These results contradict the notion that large ventricles in schizophrenia simply reflect diffuse brain atrophy (12). Rather, focal shrinkage in distinct gray matter regions involved in the pathophysiology of the disorder and adjacent to the ventricles might be a main contributor to this effect. This could also explain the variability in localization and extent of ventricular changes in schizophrenia. While it is possible that a population of normal comparison subjects might show similar thalamic ventricular volume linkage, the limited incidence of ventricular enlargement in normal subjects in this age range make this finding less probable. However, the recent data of Chance et al. (13) revealed negative correlations between temporal lobe volume and ventricular volume (similar to ours) and low and positive correlations within their normal group.
Received Dec. 27, 2002; revision received June 17, 2003; accepted July 21, 2003. From the Department of Psychiatry, Friedrich-Schiller-University of Jena; the Neuroscience PET Laboratory, Department of Psychiatry, Mount Sinai School of Medicine, New York; and the NIMH Clinical Brain Disorders Branch, Bethesda, Md. Address reprint requests to Dr. Gaser, Department of Psychiatry, Friedrich-Schiller-University of Jena, Philosophenweg 3, D-07743 Jena, Germany; [email protected] (e-mail). This work was supported by NIMH grants MH-40071, MH-60023, and MH-56489 (M.S.B.) and grants from the Dana Foundation (M.S.B.), the National Alliance for Research on Schizophrenia and Depression (E.A.H.), and the Friedrich-Schiller-University of Jena (VKF Clinical Research Council grant [C.G.] and AAA travel grant [I.N.]).

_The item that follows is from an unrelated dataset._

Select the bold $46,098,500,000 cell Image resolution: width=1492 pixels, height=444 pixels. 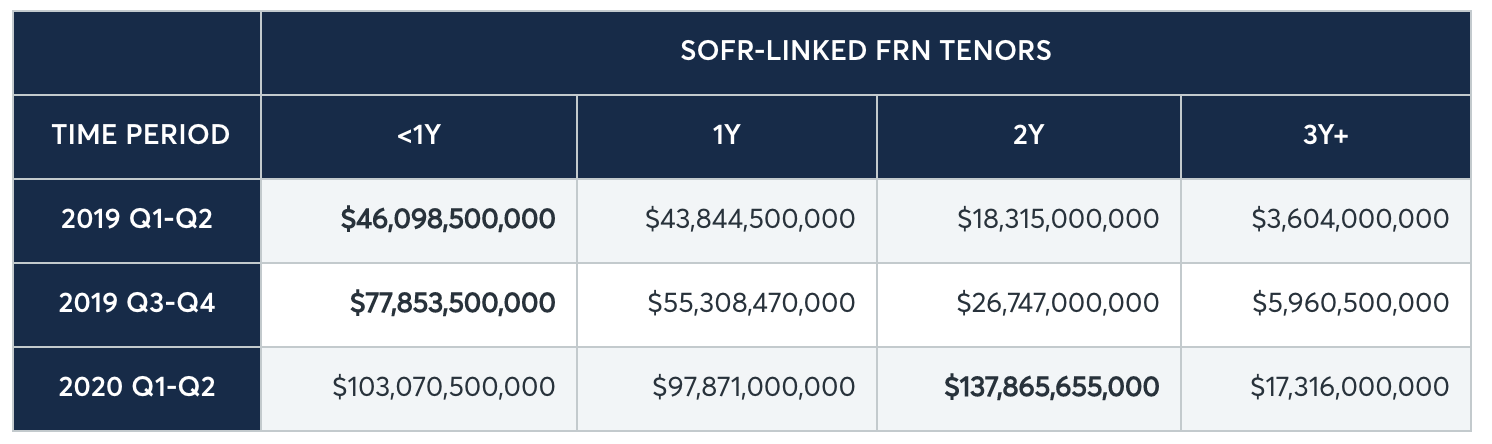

Figure 1. Regions of Positive and Negative Correlations Between Ventricle-Brain Ratio and Deformation-Based Morphometry-Derived Volume in 39 Patients With Schizophreniaa
aImages are axial slices from –6 to 20 mm according to Talairach coordinates. A negative correlation means that locale volume decreases with larger values of VBR. Correlational significance (p<0.05, corrected for multiple comparisons) corresponded to r>0.55 and r<–0.55; spatial extent significance (p<0.05) corresponded to 39 voxels.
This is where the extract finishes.